(Dataset excerpts)
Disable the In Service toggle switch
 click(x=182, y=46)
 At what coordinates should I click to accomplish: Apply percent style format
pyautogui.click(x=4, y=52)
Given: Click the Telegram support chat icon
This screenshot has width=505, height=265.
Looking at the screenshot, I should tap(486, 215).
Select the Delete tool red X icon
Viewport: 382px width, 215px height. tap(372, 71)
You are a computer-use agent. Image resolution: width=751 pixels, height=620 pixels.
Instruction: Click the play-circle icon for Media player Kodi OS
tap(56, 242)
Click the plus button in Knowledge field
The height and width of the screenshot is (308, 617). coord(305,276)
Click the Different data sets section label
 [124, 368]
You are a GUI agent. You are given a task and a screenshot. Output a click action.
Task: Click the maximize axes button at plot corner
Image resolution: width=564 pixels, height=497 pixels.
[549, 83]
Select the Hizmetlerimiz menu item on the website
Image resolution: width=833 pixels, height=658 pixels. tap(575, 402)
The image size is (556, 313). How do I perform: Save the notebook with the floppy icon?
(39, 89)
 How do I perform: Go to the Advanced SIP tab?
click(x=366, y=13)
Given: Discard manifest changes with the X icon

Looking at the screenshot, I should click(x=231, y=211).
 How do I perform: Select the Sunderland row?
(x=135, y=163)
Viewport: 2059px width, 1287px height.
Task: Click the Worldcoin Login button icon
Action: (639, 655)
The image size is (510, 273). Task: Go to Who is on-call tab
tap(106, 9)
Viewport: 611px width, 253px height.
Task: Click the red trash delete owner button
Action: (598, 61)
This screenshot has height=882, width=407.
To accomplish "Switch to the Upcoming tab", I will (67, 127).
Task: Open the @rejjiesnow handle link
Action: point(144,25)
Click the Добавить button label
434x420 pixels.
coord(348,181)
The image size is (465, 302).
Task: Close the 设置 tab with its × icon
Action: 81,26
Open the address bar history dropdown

(The problem) Taking the records from the top, repeat each line exactly until you have repeated the line that contains "Given: Click the Telegram support chat icon".

(Expected answer)
Disable the In Service toggle switch
 click(x=182, y=46)
 At what coordinates should I click to accomplish: Apply percent style format
pyautogui.click(x=4, y=52)
Given: Click the Telegram support chat icon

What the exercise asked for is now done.